**The input:**
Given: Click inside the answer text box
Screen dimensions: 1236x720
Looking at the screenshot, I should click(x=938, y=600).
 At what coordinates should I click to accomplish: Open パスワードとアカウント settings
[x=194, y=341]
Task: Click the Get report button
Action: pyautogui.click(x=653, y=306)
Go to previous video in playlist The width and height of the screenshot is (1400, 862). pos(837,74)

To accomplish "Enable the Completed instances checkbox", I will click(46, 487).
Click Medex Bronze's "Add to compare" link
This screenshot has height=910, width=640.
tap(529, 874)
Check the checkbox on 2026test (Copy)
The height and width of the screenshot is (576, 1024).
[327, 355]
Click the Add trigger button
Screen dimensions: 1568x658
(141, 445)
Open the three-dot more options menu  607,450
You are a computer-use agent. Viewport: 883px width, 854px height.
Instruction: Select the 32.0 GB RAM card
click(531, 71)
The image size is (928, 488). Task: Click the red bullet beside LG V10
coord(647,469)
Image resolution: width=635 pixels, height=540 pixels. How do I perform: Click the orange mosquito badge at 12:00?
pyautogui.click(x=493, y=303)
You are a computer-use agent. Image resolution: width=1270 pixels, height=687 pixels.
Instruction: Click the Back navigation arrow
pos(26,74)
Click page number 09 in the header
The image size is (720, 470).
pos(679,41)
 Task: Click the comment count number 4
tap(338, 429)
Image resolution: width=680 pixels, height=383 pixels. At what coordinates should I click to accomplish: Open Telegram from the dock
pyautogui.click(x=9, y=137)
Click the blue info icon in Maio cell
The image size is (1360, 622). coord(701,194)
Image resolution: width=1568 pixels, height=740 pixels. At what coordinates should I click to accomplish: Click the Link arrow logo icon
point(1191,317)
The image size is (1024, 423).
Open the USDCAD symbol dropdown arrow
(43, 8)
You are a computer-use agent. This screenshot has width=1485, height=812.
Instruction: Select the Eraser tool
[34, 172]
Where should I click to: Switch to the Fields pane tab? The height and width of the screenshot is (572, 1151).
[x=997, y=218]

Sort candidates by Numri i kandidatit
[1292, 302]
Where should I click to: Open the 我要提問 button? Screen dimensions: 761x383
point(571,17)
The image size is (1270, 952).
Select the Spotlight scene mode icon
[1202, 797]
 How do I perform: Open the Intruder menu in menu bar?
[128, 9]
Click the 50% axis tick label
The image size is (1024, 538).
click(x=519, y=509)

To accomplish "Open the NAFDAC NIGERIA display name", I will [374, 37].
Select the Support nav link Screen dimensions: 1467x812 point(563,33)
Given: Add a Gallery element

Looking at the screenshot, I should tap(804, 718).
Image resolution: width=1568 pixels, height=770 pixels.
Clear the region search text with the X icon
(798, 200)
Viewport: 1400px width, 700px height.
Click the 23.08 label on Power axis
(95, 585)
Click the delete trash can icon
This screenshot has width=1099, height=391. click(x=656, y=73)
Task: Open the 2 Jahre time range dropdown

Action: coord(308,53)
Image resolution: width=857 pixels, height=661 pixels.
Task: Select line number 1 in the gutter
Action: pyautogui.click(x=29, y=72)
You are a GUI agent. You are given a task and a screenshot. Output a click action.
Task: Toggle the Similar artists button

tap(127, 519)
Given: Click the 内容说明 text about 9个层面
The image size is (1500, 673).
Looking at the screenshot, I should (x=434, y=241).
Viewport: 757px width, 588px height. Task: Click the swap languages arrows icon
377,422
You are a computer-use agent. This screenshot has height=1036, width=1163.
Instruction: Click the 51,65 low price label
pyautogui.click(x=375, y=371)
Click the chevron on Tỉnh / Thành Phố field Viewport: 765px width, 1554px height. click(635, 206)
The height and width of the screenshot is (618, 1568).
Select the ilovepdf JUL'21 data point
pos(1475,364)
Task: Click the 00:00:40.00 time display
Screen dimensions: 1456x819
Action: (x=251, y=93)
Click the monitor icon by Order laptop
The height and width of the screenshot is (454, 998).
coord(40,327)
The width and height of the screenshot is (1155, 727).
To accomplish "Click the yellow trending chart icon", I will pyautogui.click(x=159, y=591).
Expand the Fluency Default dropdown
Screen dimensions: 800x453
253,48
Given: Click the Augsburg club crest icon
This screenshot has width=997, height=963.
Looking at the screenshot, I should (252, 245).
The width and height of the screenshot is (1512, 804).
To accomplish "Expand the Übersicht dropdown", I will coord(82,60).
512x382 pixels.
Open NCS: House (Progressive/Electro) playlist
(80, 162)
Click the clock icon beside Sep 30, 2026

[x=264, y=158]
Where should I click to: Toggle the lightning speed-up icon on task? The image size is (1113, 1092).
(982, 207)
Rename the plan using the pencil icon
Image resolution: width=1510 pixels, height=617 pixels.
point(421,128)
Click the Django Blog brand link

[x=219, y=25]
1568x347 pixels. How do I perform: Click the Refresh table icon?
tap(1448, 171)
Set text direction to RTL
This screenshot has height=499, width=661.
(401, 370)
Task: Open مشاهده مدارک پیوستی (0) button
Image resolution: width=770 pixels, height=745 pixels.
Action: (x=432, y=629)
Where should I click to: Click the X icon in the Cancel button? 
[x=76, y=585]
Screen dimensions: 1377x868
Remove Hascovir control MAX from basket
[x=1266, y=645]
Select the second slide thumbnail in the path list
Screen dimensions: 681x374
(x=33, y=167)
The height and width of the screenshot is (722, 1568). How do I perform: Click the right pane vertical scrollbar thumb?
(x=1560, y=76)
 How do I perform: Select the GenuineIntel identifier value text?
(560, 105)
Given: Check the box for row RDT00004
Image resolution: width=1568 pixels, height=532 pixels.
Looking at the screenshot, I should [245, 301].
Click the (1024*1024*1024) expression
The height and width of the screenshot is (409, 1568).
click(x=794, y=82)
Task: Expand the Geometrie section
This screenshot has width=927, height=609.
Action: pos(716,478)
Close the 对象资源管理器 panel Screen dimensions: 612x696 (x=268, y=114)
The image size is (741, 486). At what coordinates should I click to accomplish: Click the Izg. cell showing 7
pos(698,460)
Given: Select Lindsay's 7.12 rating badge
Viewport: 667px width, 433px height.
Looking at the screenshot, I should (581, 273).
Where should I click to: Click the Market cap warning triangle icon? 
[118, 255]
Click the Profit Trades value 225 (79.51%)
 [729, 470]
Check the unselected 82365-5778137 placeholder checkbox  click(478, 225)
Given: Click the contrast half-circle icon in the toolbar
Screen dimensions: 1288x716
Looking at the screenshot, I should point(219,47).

**Written task:** Rewrite the records above from the line with "Click the blue info icon in Maio cell" up to and including the line with "point(571,17)", putting "Brush" in place of "Eraser" and changing nothing else.

**Response for this exercise:**
Click the blue info icon in Maio cell
The image size is (1360, 622). coord(701,194)
Image resolution: width=1568 pixels, height=740 pixels. At what coordinates should I click to accomplish: Click the Link arrow logo icon
point(1191,317)
The image size is (1024, 423).
Open the USDCAD symbol dropdown arrow
(43, 8)
You are a computer-use agent. This screenshot has width=1485, height=812.
Instruction: Select the Brush tool
[34, 172]
Where should I click to: Switch to the Fields pane tab? The height and width of the screenshot is (572, 1151).
[x=997, y=218]

Sort candidates by Numri i kandidatit
[1292, 302]
Where should I click to: Open the 我要提問 button? Screen dimensions: 761x383
point(571,17)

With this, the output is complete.